Task set =
1) In the passage on IL-2 protein expression, which fusion system was chosen for the later experiments?
2) Rewrite the paragraph beginning "To allow expression of the IL-2 protein" from the passage on IL-2 protein expression as a short bulleted list that keeps its main facts.
(Passage for review)
Expression analysis of the IL-2 protein in vitro
To allow expression of the IL-2 protein in a prokaryotic system, the IL-2 gene was cloned into three different inducible expression vectors (Supplementary Fig. 1 A, 1 B and 1 C). The differential proteins expressed by the three recombinant plasmids in E. coli BL21 (DE3) were verified by Western blotting and mass spectrometry, which proved that the target protein IL-2 was successfully expressed (Supplementary Fig.2 and Table S1). Coomassie Brilliant Blue staining showed that the recombinant protein showed soluble expression under the action of SUMO and IF2 tags (Fig. 1 A). Engineered bacteria need to continuously secrete recombinant proteins inside a tumour, induce immune cell activation, attack tumour cells, and inhibit tumour growth. Therefore, the IL-2 protein can be continuously expressed in hypoxic tumours under the oxygen-dependent promoter of the haemoglobin gene (vhb) of Vitreoscilla and the pelB leader sequence (Fig. 1B and Supplementary Fig. 3). Engineered bacteria were cultured overnight in LB medium, and the recombinant protein was successfully expressed in engineered EcN bacteria, as verified by SDS-PAGE analysis (Fig. 1 C). Western blot analysis indicated that the IL-2 protein was presented in both the cell lysate and medium supernatant of EcN (hIL-2) (Fig. 1 D). To reduce the effect of tags on IL-2 protein activity, a SUMO fusion system with a relatively low molecular weight was selected for subsequent experimental research.
(End Passage for review)
(Supplied information)
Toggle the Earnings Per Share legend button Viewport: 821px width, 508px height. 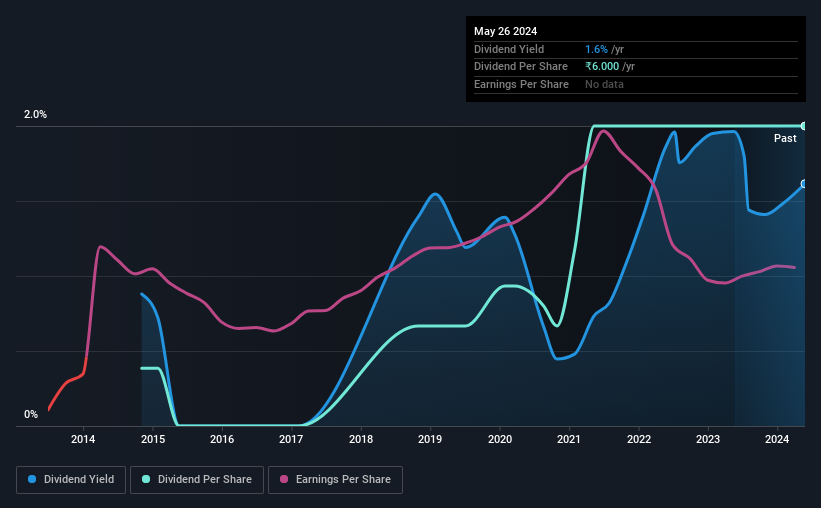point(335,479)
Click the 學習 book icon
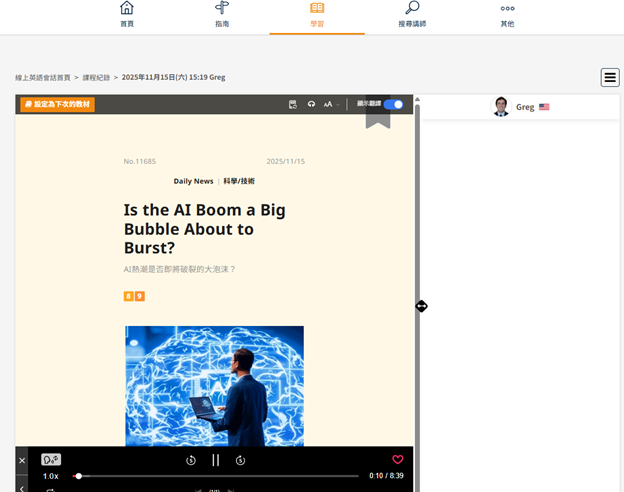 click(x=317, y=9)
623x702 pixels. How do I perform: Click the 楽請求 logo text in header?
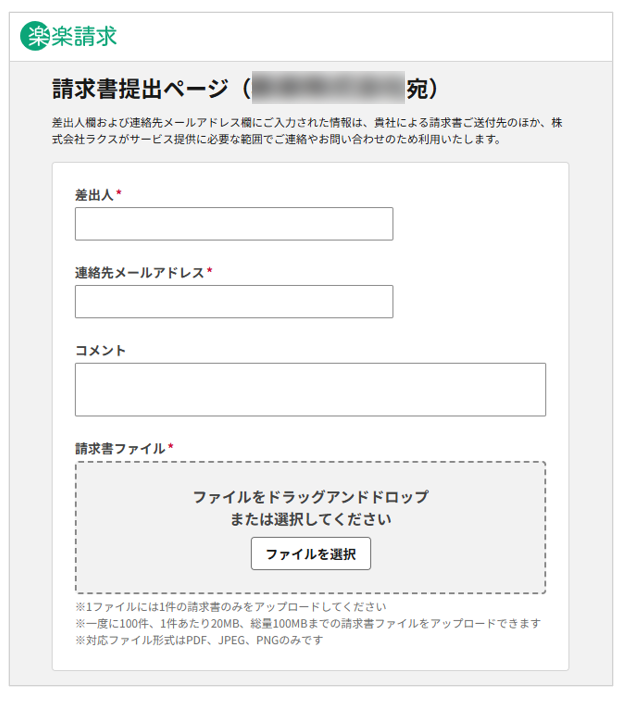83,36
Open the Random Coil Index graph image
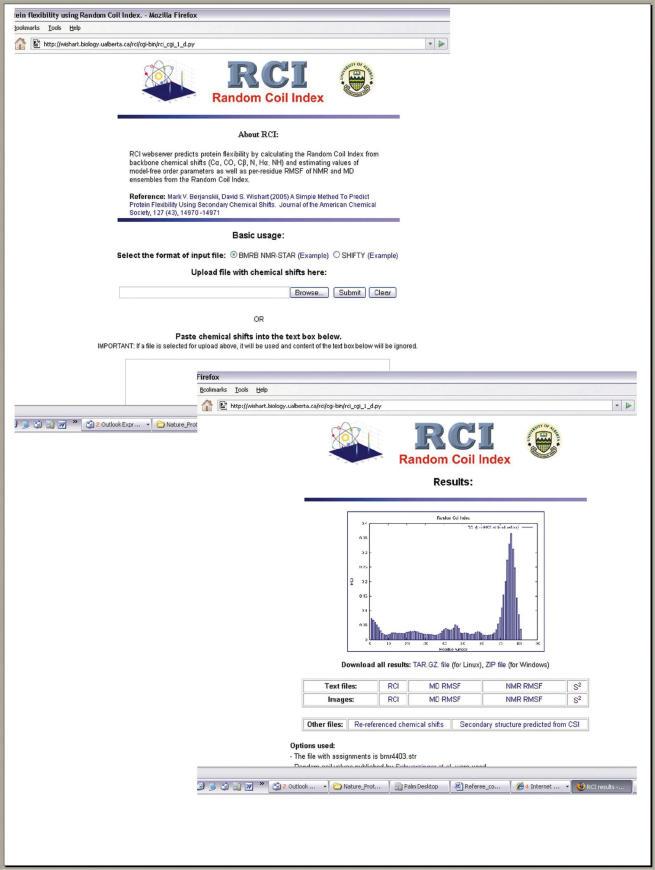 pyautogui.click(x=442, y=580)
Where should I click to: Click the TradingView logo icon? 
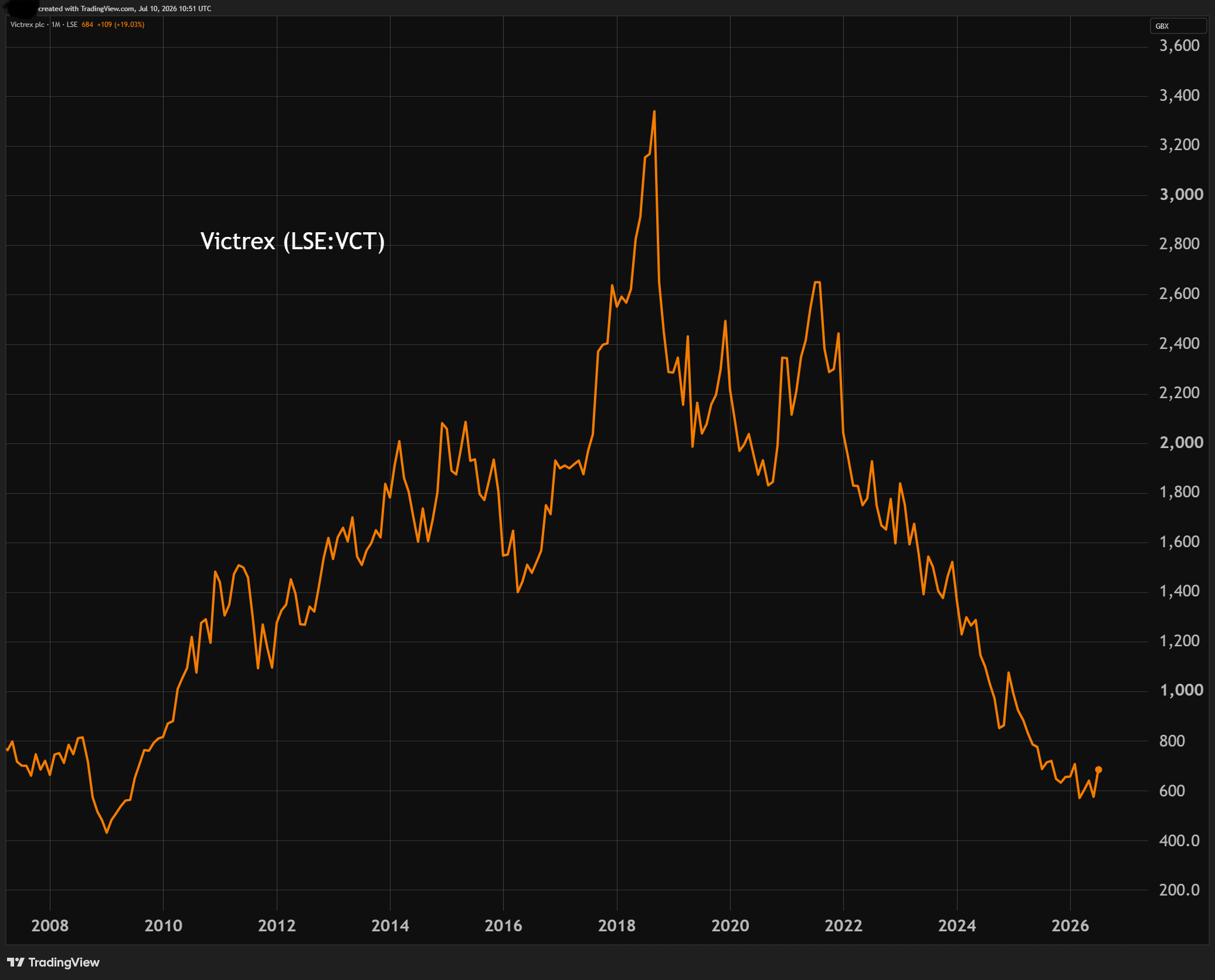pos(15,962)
(End Supplied information)
Task-by-task solutions =
1) A SUMO fusion system with a relatively low molecular weight.

2)
- The IL-2 gene was cloned into three different inducible expression vectors for expression in a prokaryotic system.
- Western blotting and mass spectrometry confirmed that IL-2 was expressed by all three recombinant plasmids in E. coli BL21 (DE3).
- Coomassie Brilliant Blue staining showed soluble expression with the SUMO and IF2 tags.
- Engineered bacteria must keep secreting recombinant proteins inside a tumor to activate immune cells, attack tumor cells, and inhibit tumor growth.
- The oxygen-dependent promoter of the Vitreoscilla hemoglobin gene (vhb) and the pelB leader sequence allow continuous IL-2 expression in hypoxic tumors.
- SDS-PAGE confirmed that engineered EcN bacteria, cultured overnight in LB medium, expressed the protein.
- Western blot found IL-2 in both the cell lysate and the medium supernatant of EcN (hIL-2).
- A SUMO fusion system with relatively low molecular weight was chosen for later experiments to reduce the effect of tags on IL-2 activity.